A second priority identified by meeting participants was to increase funding opportunities. Since the meeting, AHRQ has committed to incorporating language to encourage participatory approaches into all appropriate, new funding initiatives and to working with other federal agencies to foster departmental collaboration around CBPR.9 Recently, Dr. Carolyn Clancy, the Acting Director of AHRQ, issued a notice in the Federal Register expressing the Agency's interest in this type of research and encouraging input from its customers and stakeholders on how the Agency can implement CBPR in its research portfolio and in the field of health services more generally.10 Other recent federal activities include the Community-based Prevention Research, a $11.4 million research grant program funded by the Centers for Disease Control and Prevention in October 2002,11 and the Community-partnered Nursing Intervention Program, which is funded by the National Institute of Nursing Research.12

Additional priorities in need of specific action include: 1) developing and disseminating educational programs that train students and faculty in participatory approaches that are respectful of and beneficial to communities; 2) building a national clearinghouse for the sharing and dissemination of information, tools, and resources for CBPR; 3) strengthening the capacity of community-based organizations to function in research by allocating resources for community collaboration; and 4) increasing funding specifically for partnership-building and dissemination activities.
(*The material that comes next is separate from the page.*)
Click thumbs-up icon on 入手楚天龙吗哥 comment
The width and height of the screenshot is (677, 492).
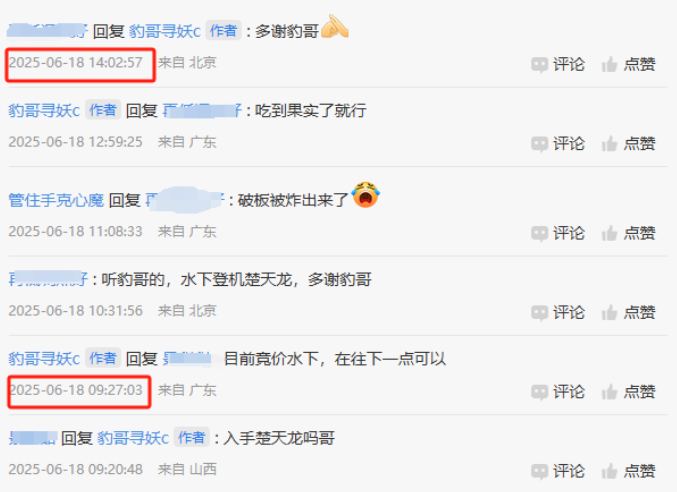click(609, 471)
These recommendations for policy action developed by this broad group of stakeholders resonates strongly with recommendations by leaders in the field.13

FROM RHETORIC TO ACTION

This Special Issue responds to the meeting participants' call for broader dissemination of CBPR, contributes to the evidence base of CBPR, and complements literature presented in other recent journal issues.3,1417 It presents both perspective pieces, which review policy-relevant issues, and scientific papers. The spread of CBPR can be described in terms of the Roger's model of diffusion of new innovations. The 5 classes of users are “innovators,”“early adopters,”“early majority,”“late majority,” and “laggards.”18 Innovators and early adopters tend to be more willing to test new ideas and are less demanding of evidence, especially those ideas that fit into existing beliefs. Those in the latter 3 categories depend to a greater extent on a more complete understanding of the innovation and its effects, and are affected to a greater extent by the challenge of implementing change. Whereas innovators and early adopters are already using and testing CBPR, others are awaiting the hard evidence. This Special Issue presents some of the hard evidence. The evidence report currently under preparation will synthesize this and other evidence to advance the science. This may facilitate the use of a participatory approach by early- and late-majority groups in academic institutions, communities, and funding organizations. The transition of CBPR from an approach that only a few use and appreciate to an accepted approach that is used by many to improve care and reduce disparities will require developing the science, addressing the challenges, and raising the visibility of this approach.